Intermediate-Horizon Automotive Risk Prediction

This research considers the problem of predicting whether a car will suffer a collision in the time period 10-20 seconds in the future. We formulate this task as policy evaluation in a MDP with a high-dimensional, continuous state space, and a reward function dominated by rare events (collisions). We then demonstrate that simulated data and domain adaptation models can be used to improve prediction performance on real-world data.

Collision Avoidance for Unmanned Aircraft Using Coordination Tables

How can UAVs with different collision avoidance strategies coordinate maneuvers so as to minimize collisions? This research presents an approach that enforces reasonable requirements on the behavior of UAVs, and as a result dramatically improves safety in dangerous encounters. The method is essentially to ensure that UAV maneuvers align with the directions of those advised by an optimal joint solution.

Posts

NeurIPS 2020 Procgen Competition

What I tried and learned

Super Smash Bros. 64 AI: Reinforcement Learning Part 1: The Environment

Introducing a Super Smash Bros. 64 RL environment and initial experiments

MuZero

Why should MuZero perform better than other DRL algorithms?

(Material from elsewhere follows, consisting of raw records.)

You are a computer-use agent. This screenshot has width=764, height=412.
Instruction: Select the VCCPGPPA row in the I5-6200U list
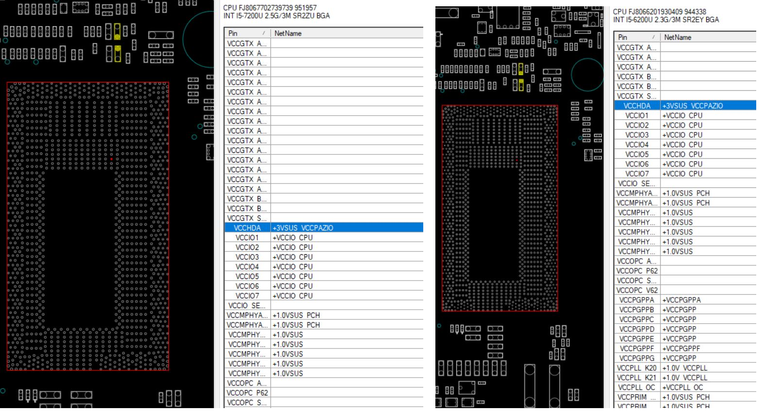(636, 300)
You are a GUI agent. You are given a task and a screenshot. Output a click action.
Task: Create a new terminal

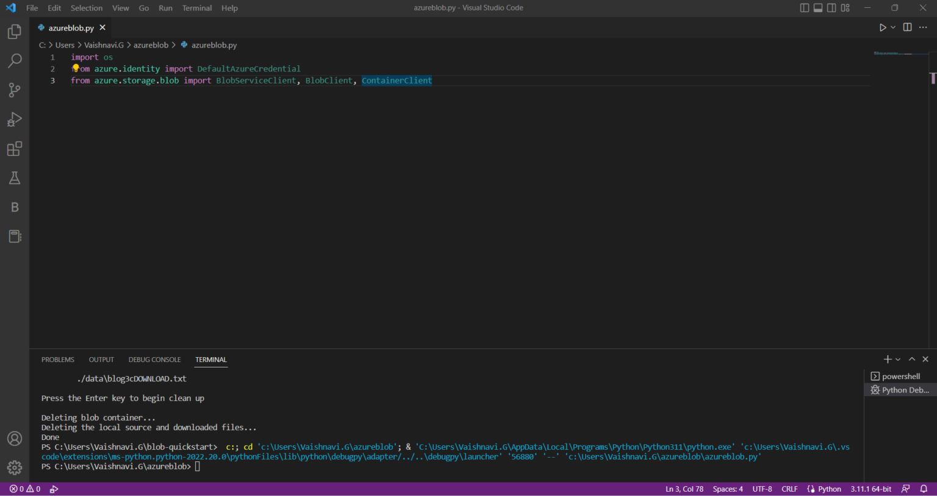[x=887, y=359]
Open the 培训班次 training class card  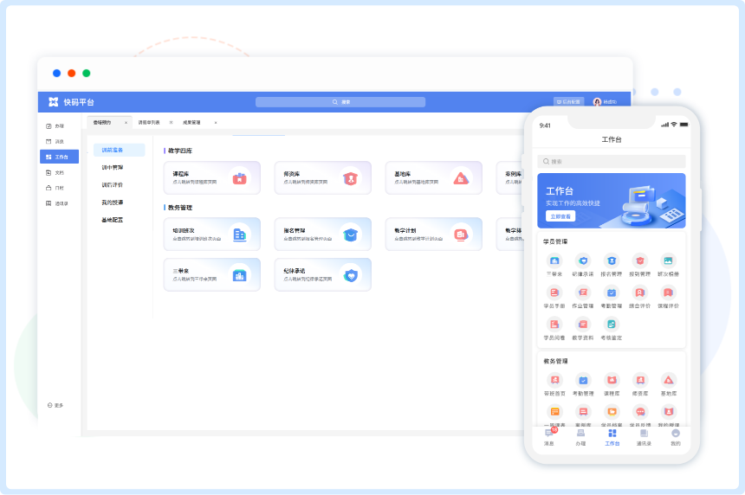click(211, 234)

Super Smash Bros. 64 AI: Behavioral Cloning

Write-up on Super Smash Bros. 64 AI developed using behavioral cloning.

Projects

Deep Reinforcement Learning for Collision Avoidance

We learn UAV collision avoidance policies directly from a simulator with a Deep Q-Network (DQN). This approach not only solves for policies more quickly than value iteration, but also arrives at safer and more efficient solutions by learning a direct mapping from the state space instead of discretizing it.

Playing Atari with Hierarchical Deep Reinforcement Learning

How can artificial agents autonomously learn increasingly complex behavior? The traditional approach to solving this problem is to identify subgoals, and then to learn options (i.e., skills) useful for achieving those subgoals. In this research, we instead take a bottom-up approach to HRL, wherein the sequential, primitive actions of an agent are modeled as the result of latent variables, which may themselves be used as options (similar in concept to the approach taken here). This research makes an initial step in this direction, using hierarchical recurrent neural networks within a Recurrent Q-Network.

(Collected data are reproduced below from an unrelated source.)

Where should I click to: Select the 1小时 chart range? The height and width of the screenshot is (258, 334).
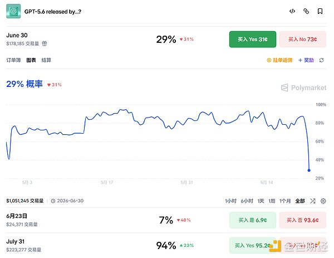tap(230, 201)
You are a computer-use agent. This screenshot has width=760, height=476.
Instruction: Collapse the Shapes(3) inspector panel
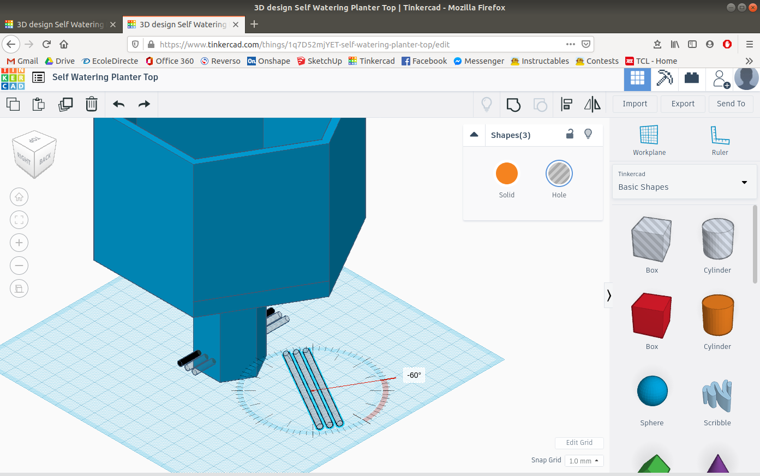[x=474, y=134]
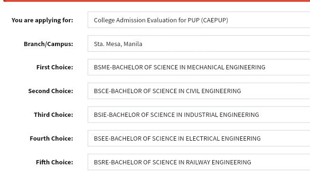The height and width of the screenshot is (181, 310).
Task: Open the First Choice program dropdown
Action: [199, 67]
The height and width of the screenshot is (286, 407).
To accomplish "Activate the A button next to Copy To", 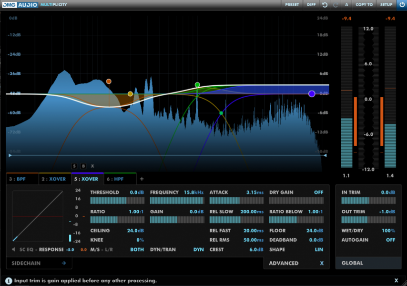I will click(347, 5).
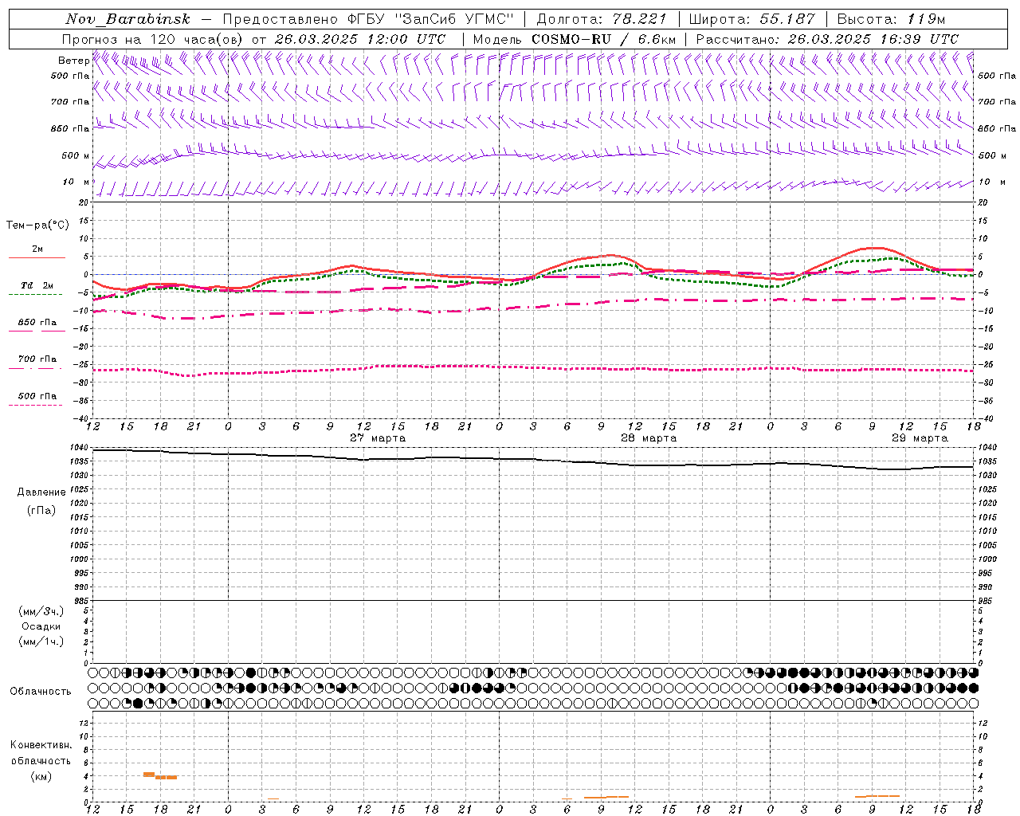Viewport: 1020px width, 816px height.
Task: Click the Давление pressure panel label
Action: click(x=41, y=492)
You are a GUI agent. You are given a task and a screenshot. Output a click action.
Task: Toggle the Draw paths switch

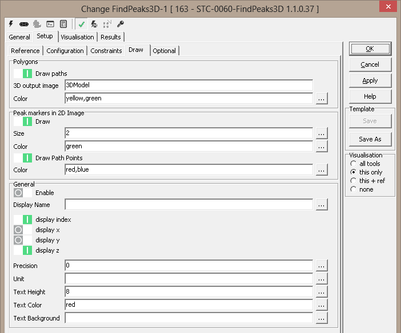click(x=23, y=74)
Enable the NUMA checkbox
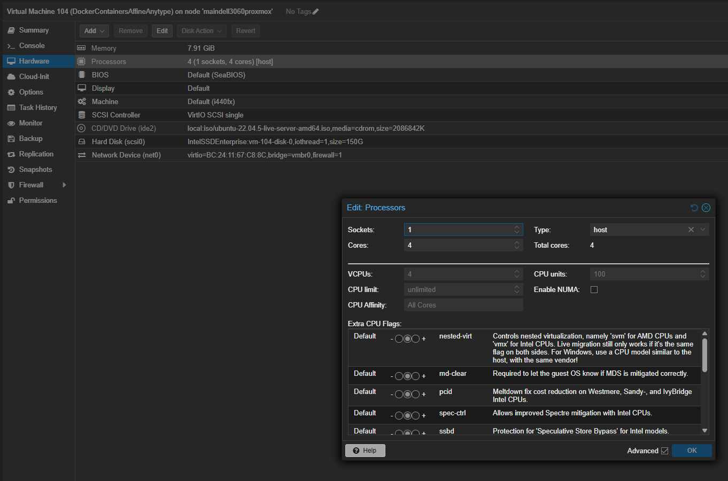This screenshot has width=728, height=481. tap(594, 290)
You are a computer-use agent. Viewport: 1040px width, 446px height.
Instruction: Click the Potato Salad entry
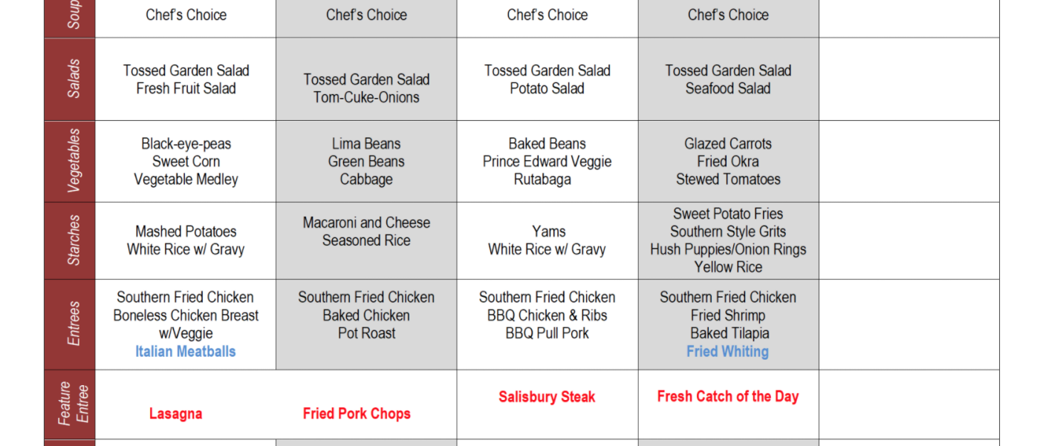click(x=547, y=88)
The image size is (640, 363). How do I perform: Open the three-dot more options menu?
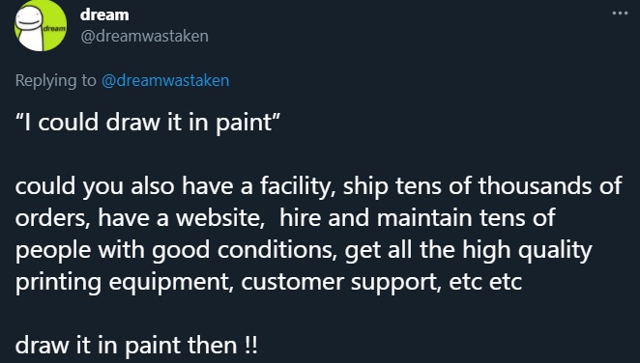pyautogui.click(x=620, y=14)
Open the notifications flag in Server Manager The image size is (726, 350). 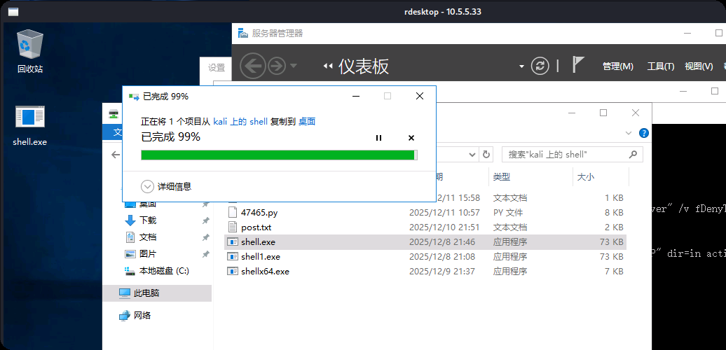pyautogui.click(x=578, y=65)
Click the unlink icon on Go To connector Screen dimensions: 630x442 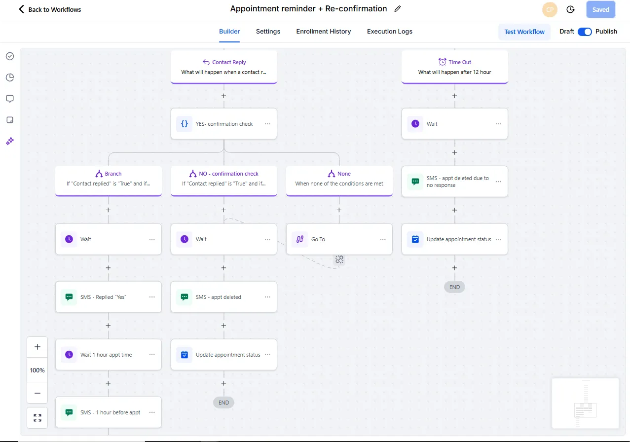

Comparison of Deep and Traditional Reinforcement Learning Methods for Playing Atari

This project compared the performance of traditional RL methods (Q-learning and SARSA with basis functions and eligibility traces) to DQN.

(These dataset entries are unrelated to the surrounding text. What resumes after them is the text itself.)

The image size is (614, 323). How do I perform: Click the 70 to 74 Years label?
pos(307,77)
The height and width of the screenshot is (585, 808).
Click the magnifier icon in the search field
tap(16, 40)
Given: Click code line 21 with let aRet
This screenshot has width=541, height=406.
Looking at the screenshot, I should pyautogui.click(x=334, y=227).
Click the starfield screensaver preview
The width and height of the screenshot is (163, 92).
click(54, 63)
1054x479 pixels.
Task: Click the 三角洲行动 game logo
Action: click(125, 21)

Language Modeling with Recurrent Generative Adversarial Networks

GANs have had a lot of success in generating images; can they be applied with similar effect to natural language? Since natural language is discrete, we formulate this task as a reinforcement learning problem, and use REINFORCE to train a recurrent generative network to maximize rewards produced by a discriminating network. We found this approach did not scale well to the vocab sizes used in realistic datasets (> 60,000 words), but believe improved training methods (e.g., TRPO) and curriculum learning (e.g., MIXER) might overcome these issues.

Geo-localization of Street View Images

Given a random, street-level image of a city from around the world, could you identify where the picture was taken? In this project, we collected a dataset of 100,000 images from ten cities, and trained a convolutional neural network to predict the city from the image. We found that the network successfully identifies the city with ~75% accuracy. Research tackling this project at a much larger scale was published concurrently (PlaNet)

Predicting Social Interaction Outcomes

In this project, I analyzed a set of ~2,000 pairwise social encounters. Using the audio, visual, and network features from those interactions, I was able to predict their outcomes with about 85% accuracy. While I am more focused on reinforcement learning now, I still think this topic is interesting, and in particular believe that enabling computers to intelligently interact with people (e.g., in healthcare or educational settings) would be widely beneficial.